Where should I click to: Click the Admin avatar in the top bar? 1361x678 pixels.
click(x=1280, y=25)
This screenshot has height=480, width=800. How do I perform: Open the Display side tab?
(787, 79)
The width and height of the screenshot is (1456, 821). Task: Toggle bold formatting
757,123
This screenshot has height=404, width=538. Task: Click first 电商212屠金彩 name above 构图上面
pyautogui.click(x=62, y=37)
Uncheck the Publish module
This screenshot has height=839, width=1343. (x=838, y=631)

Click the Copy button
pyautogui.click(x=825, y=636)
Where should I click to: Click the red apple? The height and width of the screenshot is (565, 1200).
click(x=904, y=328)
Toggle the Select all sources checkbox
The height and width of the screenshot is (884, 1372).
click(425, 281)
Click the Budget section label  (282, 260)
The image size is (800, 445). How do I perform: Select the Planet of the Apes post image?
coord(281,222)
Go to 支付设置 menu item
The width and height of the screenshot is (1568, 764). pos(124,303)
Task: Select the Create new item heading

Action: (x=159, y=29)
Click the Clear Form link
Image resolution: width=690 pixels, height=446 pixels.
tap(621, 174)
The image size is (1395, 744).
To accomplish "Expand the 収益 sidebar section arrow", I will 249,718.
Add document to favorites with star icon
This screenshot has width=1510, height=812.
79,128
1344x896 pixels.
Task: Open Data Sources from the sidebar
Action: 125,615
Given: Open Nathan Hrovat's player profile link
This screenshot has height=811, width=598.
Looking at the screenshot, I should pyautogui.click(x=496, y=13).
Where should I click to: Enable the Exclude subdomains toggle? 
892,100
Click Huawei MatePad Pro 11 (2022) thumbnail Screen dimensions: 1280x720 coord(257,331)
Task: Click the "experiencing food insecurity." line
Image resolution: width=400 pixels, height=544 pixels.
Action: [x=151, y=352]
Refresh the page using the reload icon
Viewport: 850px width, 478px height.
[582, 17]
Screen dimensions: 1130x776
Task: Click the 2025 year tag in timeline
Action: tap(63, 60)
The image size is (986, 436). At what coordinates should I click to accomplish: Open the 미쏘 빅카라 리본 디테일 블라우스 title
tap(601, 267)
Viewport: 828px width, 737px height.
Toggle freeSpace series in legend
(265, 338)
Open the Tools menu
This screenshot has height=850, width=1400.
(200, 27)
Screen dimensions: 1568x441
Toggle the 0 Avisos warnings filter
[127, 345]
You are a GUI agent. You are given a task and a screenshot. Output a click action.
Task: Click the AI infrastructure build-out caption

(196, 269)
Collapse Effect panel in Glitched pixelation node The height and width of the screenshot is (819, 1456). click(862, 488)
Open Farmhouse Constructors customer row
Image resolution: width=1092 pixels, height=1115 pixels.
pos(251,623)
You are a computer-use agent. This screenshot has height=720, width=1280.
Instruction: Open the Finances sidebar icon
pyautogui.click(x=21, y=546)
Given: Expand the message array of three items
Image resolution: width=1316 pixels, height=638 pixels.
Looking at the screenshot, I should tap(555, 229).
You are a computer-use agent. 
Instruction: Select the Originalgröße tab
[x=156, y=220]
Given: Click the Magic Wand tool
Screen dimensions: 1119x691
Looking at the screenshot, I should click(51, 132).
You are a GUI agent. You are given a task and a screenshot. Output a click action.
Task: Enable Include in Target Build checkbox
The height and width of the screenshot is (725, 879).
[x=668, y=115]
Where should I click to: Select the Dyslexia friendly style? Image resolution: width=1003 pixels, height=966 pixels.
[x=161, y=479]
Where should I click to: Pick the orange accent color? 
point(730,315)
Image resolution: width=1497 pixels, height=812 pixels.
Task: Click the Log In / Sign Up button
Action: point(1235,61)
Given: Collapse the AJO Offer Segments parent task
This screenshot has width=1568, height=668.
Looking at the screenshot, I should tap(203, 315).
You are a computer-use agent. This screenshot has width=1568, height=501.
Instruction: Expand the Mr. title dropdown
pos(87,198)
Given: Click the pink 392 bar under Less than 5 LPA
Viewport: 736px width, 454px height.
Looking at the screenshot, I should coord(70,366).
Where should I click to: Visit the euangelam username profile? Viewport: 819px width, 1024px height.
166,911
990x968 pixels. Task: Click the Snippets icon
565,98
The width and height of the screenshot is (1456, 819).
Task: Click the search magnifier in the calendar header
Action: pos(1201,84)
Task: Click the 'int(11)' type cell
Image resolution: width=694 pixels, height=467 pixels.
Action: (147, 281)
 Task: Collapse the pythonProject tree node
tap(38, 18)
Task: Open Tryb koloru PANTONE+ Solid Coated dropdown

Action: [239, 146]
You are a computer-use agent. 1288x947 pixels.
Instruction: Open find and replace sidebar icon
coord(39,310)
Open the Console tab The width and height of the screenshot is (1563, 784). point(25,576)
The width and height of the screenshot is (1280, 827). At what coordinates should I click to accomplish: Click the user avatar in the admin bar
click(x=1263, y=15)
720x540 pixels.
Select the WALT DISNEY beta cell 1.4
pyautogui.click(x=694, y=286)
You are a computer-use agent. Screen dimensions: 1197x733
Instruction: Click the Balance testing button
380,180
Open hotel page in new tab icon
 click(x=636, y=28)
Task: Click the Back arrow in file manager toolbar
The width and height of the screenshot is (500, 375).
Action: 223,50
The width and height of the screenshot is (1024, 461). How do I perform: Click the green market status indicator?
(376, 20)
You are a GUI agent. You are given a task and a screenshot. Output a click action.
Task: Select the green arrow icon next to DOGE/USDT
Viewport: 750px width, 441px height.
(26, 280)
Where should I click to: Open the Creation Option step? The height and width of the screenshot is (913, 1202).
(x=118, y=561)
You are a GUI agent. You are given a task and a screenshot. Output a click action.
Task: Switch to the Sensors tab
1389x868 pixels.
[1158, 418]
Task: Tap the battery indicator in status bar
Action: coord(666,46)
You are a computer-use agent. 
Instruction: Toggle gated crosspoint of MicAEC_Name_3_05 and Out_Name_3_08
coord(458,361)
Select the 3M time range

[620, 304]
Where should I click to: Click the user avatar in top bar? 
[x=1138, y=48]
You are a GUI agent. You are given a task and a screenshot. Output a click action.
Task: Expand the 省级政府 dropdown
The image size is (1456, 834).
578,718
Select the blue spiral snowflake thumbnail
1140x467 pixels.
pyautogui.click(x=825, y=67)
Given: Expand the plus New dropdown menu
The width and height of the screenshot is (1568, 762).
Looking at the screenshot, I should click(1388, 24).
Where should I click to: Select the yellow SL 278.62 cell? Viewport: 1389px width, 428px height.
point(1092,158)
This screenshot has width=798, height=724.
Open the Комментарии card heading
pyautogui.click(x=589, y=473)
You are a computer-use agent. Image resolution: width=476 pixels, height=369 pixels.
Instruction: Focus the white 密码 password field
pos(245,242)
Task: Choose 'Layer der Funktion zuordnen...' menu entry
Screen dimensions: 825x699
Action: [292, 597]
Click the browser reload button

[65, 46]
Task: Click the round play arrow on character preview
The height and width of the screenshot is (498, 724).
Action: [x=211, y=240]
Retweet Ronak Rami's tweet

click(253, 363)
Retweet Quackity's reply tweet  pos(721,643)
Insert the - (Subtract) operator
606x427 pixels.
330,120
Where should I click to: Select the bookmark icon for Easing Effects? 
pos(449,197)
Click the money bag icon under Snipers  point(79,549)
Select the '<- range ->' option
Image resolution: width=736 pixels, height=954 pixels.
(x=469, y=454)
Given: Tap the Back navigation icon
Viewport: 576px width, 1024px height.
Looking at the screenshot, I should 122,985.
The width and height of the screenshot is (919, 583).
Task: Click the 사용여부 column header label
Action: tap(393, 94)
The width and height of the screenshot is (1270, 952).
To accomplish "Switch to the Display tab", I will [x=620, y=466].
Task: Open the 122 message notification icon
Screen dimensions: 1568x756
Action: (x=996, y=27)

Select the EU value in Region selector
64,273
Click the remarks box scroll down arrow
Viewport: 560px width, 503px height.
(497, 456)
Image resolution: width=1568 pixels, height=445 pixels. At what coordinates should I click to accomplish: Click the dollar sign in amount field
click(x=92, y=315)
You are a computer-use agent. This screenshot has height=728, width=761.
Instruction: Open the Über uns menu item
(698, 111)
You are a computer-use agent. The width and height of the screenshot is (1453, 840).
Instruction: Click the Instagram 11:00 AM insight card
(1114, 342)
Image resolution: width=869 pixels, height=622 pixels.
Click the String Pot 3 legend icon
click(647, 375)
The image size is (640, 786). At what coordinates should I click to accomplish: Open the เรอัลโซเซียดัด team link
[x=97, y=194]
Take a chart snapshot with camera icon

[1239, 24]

# Written exercise
Copy the lines starting at the one containing "Given: Collapse the" and ending at the one containing "coord(39,310)", reproducing them word for word. Which lines are they?

# The output
Given: Collapse the AJO Offer Segments parent task
This screenshot has width=1568, height=668.
Looking at the screenshot, I should tap(203, 315).
You are a computer-use agent. This screenshot has width=1568, height=501.
Instruction: Expand the Mr. title dropdown
pos(87,198)
Given: Click the pink 392 bar under Less than 5 LPA
Viewport: 736px width, 454px height.
Looking at the screenshot, I should coord(70,366).
Where should I click to: Visit the euangelam username profile? Viewport: 819px width, 1024px height.
166,911
990x968 pixels. Task: Click the Snippets icon
565,98
The width and height of the screenshot is (1456, 819).
Task: Click the search magnifier in the calendar header
Action: pos(1201,84)
Task: Click the 'int(11)' type cell
Image resolution: width=694 pixels, height=467 pixels.
Action: (147, 281)
 Task: Collapse the pythonProject tree node
tap(38, 18)
Task: Open Tryb koloru PANTONE+ Solid Coated dropdown

Action: [239, 146]
You are a computer-use agent. 1288x947 pixels.
Instruction: Open find and replace sidebar icon
coord(39,310)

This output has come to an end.